- O governo de Keir Starmer foi visto como sem direção, com falta de clareza e de uma narrativa coerente sobre as ações do governo.
- Pesquisas indicaram forte desaprovação: aprovação em menos 66 pontos segundo Ipsos, a menor desde o início das medições.
- Acusações de reviravoltas em políticas-chave e episódios de “freebies” abalaram a imagem do premiê, incluindo cortes anunciados em auxílio de inverno a idosos e cargos de luxo envolvendo membros do Labour.
- O conjunto de controvérsias, aliado a promessas não cumpridas, fez com que grande parte do eleitorado desconfiasse de mudanças reais mesmo após a vitória do Labour em 2024.
- Em junho de 2024, Starmer disse não sonhar em resposta a perguntas sobre seu pensamento; hoje enfrenta aprovação em torno de menos 46, uma melhora modesta, mas insuficiente para reconquistar apoio amplo.
Keir Starmer enfrenta uma popularidade em queda e um posicionamento político visto como pouco claro por parte dos eleitores. Em meio a críticas recorrentes, pesquisas mostraram avaliação negativa significativa do primeiro-ministro, com números que chegaram a patamares historicamente baixos para um chefe de governo. A percepção de ausência de rumo político ajudou a reforçar a imagem de um governo em “mação” e sem narrativa coesa.
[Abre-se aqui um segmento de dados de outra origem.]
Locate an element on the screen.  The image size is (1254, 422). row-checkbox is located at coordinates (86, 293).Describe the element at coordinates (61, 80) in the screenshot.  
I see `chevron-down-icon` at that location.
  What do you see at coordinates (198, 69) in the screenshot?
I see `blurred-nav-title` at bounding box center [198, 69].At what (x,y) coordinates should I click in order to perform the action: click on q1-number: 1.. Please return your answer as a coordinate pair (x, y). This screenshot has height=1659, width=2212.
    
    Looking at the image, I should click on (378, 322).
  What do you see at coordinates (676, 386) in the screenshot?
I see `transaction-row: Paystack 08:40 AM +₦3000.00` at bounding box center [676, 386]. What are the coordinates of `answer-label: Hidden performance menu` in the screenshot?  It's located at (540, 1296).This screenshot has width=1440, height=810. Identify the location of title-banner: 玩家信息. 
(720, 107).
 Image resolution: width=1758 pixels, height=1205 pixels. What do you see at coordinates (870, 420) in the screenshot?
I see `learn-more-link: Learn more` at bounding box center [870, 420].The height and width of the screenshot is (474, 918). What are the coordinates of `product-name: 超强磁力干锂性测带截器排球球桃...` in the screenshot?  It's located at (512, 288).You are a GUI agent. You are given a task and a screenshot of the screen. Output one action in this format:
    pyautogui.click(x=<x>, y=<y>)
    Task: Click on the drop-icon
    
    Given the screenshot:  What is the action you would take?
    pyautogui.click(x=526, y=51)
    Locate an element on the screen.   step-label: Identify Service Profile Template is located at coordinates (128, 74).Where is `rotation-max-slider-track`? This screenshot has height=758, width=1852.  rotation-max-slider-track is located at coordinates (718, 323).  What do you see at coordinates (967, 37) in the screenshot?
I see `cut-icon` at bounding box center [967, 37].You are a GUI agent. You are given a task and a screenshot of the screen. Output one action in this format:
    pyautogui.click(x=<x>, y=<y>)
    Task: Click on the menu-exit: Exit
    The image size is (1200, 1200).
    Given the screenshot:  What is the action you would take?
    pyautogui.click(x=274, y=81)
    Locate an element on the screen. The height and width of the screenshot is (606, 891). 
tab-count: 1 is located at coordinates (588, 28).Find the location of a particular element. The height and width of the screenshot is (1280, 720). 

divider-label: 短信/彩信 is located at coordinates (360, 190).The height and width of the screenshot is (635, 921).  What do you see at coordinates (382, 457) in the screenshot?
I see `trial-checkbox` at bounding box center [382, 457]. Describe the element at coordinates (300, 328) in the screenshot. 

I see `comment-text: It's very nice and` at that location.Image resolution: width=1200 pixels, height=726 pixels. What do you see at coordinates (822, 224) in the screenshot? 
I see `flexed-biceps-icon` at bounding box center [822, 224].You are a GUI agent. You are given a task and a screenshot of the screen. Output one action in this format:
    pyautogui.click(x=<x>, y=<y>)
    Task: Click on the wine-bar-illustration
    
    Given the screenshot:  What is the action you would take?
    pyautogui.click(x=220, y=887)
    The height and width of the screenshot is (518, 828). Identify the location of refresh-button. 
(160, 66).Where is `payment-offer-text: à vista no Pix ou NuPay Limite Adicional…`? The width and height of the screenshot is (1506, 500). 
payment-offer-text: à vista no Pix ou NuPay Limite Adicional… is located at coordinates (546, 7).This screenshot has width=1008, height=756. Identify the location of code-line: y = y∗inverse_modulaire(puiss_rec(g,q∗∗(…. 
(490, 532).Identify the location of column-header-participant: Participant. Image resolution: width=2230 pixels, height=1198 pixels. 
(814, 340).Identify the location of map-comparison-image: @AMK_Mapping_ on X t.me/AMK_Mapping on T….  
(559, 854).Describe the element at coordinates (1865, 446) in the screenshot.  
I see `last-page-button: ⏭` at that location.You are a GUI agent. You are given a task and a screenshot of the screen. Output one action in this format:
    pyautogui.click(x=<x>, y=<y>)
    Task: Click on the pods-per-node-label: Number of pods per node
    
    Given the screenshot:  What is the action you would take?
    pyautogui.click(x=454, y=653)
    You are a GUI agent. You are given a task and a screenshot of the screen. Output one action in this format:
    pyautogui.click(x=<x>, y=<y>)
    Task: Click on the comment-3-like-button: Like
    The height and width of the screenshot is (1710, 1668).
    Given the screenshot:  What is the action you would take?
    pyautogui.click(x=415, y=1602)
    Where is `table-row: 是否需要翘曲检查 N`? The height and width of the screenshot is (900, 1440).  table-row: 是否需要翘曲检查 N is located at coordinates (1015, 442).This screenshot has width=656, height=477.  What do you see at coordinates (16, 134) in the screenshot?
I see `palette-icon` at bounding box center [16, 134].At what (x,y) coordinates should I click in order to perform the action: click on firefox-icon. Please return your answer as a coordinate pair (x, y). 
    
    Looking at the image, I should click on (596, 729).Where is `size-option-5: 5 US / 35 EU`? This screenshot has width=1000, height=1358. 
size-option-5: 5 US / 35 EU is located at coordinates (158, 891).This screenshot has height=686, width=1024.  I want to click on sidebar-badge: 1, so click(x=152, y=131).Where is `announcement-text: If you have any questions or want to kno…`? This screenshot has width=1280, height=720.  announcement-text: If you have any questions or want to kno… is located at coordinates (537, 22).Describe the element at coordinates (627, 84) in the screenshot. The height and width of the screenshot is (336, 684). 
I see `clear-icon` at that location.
Diversos episódios contribuíram para o desgaste, entre eles críticas a mudanças de posição em políticas públicas, promessas não imediatamente executadas e controvérsias envolvendo membros próximos ao governo. A percepção de retratação lenta ou insuficiente diante de erros também alimentou a sensação de governança sem direção clara. Vários entrevistados em regiões-chave citaram a sensação de que o governo não entregava o que havia prometido.
No terreno das ações, houve avanços reconhecidos por alguns setores, como mudanças no setor de transporte, legislação de direitos dos inquilinos e fortalecimentos moderados de investimentos em serviços públicos. Contudo, episódios de repercussão negativa, como ajustes abruptos de rumos em políticas de welfare, reforma tributária para áreas conservadoras, além de declarações sobre imigração, contribuíram para a percepção de inconsistência.
A narrativa pública se complicou com episódios de controvérsia envolvendo membros da alta gestão e alegações de favorecimento ou uso indevido de recursos. Esses episódios viraram símbolo de uma administração cuja comunicação foi criticada por muitos analistas e, para parte do eleitorado, pelo excesso de mudanças de posição em pontos centrais. A combinação de promessas ambiciosas com uma prática governamental perceived como confusa ajudou a fortalecer uma imagem de “queda de rumo”.
Em termos de contexto, a crise de confiança ocorre em um momento de histórica insatisfação com políticas de austeridade, efeitos de crises econômicas recentes e a polarização das disputas políticas. A oposição e parte da imprensa destacam a falta de uma narrativa forte capaz de mobilizar o eleitorado a acreditar em mudanças reais. Com isso, cresce a expectativa sobre quem poderá oferecer proposta mais estável e clara para o futuro próximo.